Beyond pure functional correctness, the back end is also tested against non-functional requirements such as availability, system response times, disaster recovery scenarios and security stress tests – factors that ultimately determine whether a digital key solution is viable at scale. It was precisely these requirements that led doubleSlash to develop a white-label cloud solution years ago, long before the digital key became a mass-market feature.
The selection of a back-end provider as Plugfest host signals that the often-overlooked infrastructure layer can determine whether OEM implementations pass or fail interoperability requirements – while also enabling thorough end-to-end testing and rapid issue analysis across the entire digital keychain.
Validating a three-way ecosystem
One of the main challenges at the Plugfest is how to validate a three-way ecosystem – vehicle, back end and mobile device – when all three components are continuously evolving?
When the global automotive elite met tech giants at Lake Constance, OEMs tested vehicles both indoors and outdoors, while device manufacturers rotated between vehicle cabins to validate digital key functions in direct interaction with existing smartphones or new models to come.
“Testing under such conditions is like acting as a real end customer journey while facing real potential issues – but with immediate bug fixes and improvements,” Teufel reported. “The atmosphere is very positive and productive for each participant.”

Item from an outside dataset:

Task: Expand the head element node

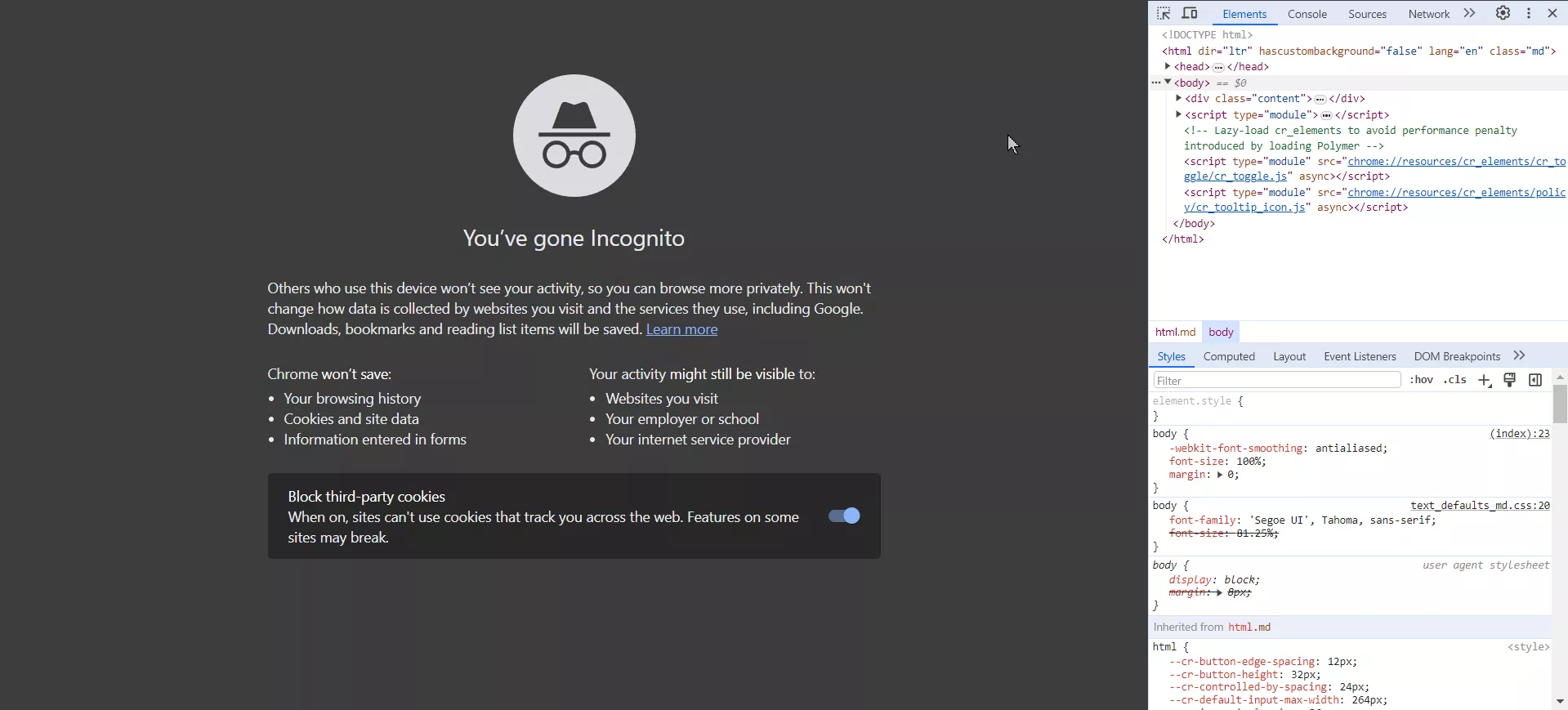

To complement live testing, doubleSlash has developed its own simulation environment that emulates smartphone and vehicle requests and is integrated into the CI/CD pipeline. “Our so-called ‘simulator’ is executed in each deployment to ensure that the back end runs as expected in an end-to-end solution,” Teufel explained.
The back end must not only handle standard cases correctly but also cope with functional edge cases – for instance, when the vehicle connection is unstable or when messages get stuck in the vehicle hardware. Detailed logging of every interaction enables fast debugging and continuous sequence optimization during testing.
The software behind tomorrow’s vehicle key
doubleSlash has been developing back-end systems for automotive OEMs for more than 25 years and has already implemented the digital key for several brands. The doubleSlash digital key solution follows an API-first, hardware-agnostic architecture – a direct response to the interoperability challenges observed at CCC Plugfests.
The solution supports OEM-specific infrastructures while meeting the non-functional requirements tested at Plugfests, including availability, performance and security. doubleSlash has submitted its vehicle OEM server for official CCC certification – a pioneering step that would make it the first certified solution of its kind, following multiple successful production deployments.